(Записи данных)
# # # # #

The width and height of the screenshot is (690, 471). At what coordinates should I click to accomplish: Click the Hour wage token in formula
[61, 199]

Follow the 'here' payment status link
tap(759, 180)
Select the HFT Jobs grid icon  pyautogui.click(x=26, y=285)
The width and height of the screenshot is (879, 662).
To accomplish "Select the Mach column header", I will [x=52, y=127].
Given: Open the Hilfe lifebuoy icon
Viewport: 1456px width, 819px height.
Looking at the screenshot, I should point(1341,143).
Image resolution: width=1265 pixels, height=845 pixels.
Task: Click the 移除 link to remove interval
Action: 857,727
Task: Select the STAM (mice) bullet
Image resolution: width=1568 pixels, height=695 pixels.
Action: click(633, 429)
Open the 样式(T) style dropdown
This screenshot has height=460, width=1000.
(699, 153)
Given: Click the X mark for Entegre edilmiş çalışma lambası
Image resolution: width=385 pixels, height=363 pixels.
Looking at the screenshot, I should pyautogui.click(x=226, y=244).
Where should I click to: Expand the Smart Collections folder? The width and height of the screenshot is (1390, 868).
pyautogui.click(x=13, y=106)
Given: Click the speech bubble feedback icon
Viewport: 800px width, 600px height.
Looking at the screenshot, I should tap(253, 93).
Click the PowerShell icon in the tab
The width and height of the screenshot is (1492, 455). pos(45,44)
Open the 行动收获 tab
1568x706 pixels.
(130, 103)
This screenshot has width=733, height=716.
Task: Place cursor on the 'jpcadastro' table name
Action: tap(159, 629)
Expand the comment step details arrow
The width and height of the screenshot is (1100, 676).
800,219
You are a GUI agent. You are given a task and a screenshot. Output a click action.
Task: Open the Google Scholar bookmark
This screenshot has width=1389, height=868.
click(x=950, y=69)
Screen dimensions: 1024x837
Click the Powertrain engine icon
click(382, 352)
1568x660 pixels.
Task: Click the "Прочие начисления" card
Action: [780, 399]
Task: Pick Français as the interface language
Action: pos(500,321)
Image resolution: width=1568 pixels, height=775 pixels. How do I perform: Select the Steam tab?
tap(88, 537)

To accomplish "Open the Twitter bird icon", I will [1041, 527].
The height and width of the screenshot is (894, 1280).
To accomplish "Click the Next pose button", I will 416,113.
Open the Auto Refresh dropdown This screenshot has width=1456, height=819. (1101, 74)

# # # # #

_Задание_:
Отфильтруйте приведенные выше данные и выпишите каждую строку, в которой встречается слово «Viewport».

_Выполненное задание_:
Viewport: 1456px width, 819px height.
Viewport: 800px width, 600px height.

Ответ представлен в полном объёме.